L’eleganza del riccio, di Muriel Barbery – Vivere la quotidianità


C’era una volta…

— Un re! — diranno subito i miei piccoli lettori.

— No, ragazzi, avete sbagliato.

Ma non c’era neanche un pezzo di legno. C’era solo una portinaia.

Avete presente quelle portinaie sui cinquant’anni, vedove, basse, brutte, grassottelle, con i calli ai piedi e, in alcune mattine autolesionistiche, con l’alito di un mammut? Che vivono sole, con un gatto dalle zampe puzzolenti che dorme tutto il giorno, sdraiato su cuscini rivestiti di federe fatte all’uncinetto? Che guardano ininterrottamente la televisione e la cui casa emana sempre un olezzo di bollito di cavoli?

Renée è una di quelle.

Fa questo lavoro da 27 anni. Sa tutto delle famiglie alto-borghesi per cui si trova a lavorare. Persona sgarbata, alle volte appare così tanto lontana dalla normalità da sembrare matta.

Ha impiegato 27 anni a creare questa immagine di sé.

Immagine? Sì, perché si è tagliata su misura il suo personaggio: in realtà, è una donna colta, affascinata dalla letteratura, dalla poesia, dalla filosofia. Ha un gatto di nome Lev, in onore di Lev Tolstoj. Adora perdersi in letture di ogni tipo, guardare e riguardare film d’autore, ascoltare musica o semplicemente stare in silenzio a meditare su tutto quello che ha appreso. Adora prendere il tè, adora chiacchierare, adora circondarsi di amici veri.

Perché si mortifica tanto?

Disprezza il mondo che vede tutti i giorni – alto-borghesi interessati solo dall’apparenza e poco o niente alla sostanza. E dimostra il suo disprezzo traducendo in realtà i luoghi comuni sulle portinaie: per gli altri lei risulta essere una persona priva di significato, scostante, talvolta cattiva. Come la strega delle fiabe: odiata da tutti ma necessaria, affinché il principe e la principessa giungano al lieto fine. Non si comporta in questo modo per un qualche desiderio di esibizionismo: è l’unico mezzo che ha per essere lasciata in pace. E, quando nessuno la guarda, si spoglia della sua quotidianità e si riveste di ciò che solo può elevare gli uomini: la cultura.

Improvvisamente, la sua vita si incrocia con la seconda protagonista del romanzo.

Paloma, una ragazzina di 12 anni con un quoziente intellettivo al di sopra della media ma che fa finta di essere come le altre ragazze della sua età per evitare problemi con la sua famiglia, che non sopporta.
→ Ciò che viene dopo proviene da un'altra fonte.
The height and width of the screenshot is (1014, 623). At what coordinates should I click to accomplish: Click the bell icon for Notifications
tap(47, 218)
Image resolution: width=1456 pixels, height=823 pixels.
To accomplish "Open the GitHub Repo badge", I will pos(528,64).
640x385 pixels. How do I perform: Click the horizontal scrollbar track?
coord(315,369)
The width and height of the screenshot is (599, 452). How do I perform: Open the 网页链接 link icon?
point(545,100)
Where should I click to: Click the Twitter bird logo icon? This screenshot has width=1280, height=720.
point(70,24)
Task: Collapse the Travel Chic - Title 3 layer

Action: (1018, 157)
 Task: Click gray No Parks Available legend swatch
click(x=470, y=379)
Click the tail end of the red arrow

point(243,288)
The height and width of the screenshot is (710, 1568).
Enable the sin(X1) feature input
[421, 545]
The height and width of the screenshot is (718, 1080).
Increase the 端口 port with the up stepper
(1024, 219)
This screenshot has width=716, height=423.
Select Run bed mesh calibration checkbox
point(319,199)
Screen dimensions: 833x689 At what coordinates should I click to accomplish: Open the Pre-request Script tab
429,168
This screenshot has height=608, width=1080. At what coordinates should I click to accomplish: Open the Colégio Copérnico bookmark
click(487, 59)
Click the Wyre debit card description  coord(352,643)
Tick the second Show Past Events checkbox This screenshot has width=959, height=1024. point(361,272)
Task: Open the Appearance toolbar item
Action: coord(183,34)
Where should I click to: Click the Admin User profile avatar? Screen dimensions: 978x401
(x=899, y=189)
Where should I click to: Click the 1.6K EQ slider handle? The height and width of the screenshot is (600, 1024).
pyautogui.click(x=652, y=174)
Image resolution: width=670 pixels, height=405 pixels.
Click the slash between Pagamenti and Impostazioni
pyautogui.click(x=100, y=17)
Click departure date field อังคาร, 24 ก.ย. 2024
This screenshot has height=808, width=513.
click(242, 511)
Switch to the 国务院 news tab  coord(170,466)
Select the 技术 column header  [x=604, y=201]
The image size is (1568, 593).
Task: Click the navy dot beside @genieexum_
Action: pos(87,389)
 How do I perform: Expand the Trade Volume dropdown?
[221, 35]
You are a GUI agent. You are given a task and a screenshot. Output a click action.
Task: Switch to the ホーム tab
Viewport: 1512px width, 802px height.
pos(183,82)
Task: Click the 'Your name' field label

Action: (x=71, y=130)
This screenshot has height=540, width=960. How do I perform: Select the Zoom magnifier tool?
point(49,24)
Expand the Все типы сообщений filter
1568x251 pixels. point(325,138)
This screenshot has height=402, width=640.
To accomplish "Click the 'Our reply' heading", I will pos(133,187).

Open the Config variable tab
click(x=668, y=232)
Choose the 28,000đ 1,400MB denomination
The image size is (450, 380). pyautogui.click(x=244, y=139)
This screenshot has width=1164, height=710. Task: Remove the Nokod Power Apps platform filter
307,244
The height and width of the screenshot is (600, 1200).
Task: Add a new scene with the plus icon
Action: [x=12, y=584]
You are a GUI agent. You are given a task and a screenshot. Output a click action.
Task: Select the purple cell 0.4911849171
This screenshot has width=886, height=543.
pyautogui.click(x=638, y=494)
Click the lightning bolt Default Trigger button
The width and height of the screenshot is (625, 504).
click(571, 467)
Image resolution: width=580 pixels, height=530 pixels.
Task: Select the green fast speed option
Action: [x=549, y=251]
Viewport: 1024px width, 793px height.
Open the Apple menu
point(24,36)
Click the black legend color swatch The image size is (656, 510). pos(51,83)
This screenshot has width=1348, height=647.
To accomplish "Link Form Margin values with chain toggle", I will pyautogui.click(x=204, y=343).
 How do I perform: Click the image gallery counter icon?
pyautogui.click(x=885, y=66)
Ha talmente tanto disprezzo per la famiglia che ha deciso di suicidarsi il giorno del suo tredicesimo compleanno. Ma non vuole solo togliersi la vita. Vuole insegnare qualcosa ai suoi genitori, distruggendo ciò che loro hanno di più importante: la casa di quattrocento metri quadrati, che darà alle fiamme. Non è una folle, però. Lo farà di sabato, così non ci sarà nessuno in casa, e chiamerà anche i pompieri prima di compiere l’atto, per evitare vittime innocenti.

Perché?

Perché ha scoperto che la vita è come una boccia dei pesci: i genitori tengono i figli in una boccia e fanno credere loro di essere liberi di scegliere, quando in realtà le regole sono già state dettate. Quando i figli si rendono conto del sistema, è troppo tardi e non sanno più come uscire dal mondo di bugie creato intorno a loro.

Lei non vuole fare la fine dei pesci rossi e ha deciso di uscirne prima.

Due  personaggi che fingono quello che non sono; due anime destinate ad incrociarsi grazie ad un misterioso ospite giapponese. In cosa sono diverse da tutte le altre persone che vivono nel palazzo? Chi vive nel palazzo fa inconsapevolmente dell’apparenza la propria vita; Paloma e Renée fanno della propria vita un’apparenza pienamente consapevole.

Il loro porsi al di sopra degli altri ha fatto dimenticare loro cosa vuol dire vivere ma insieme riscopriranno la gioia della quotidianità.

Due anime destinate ad incrociarsi e a imparare di nuovo a vivere.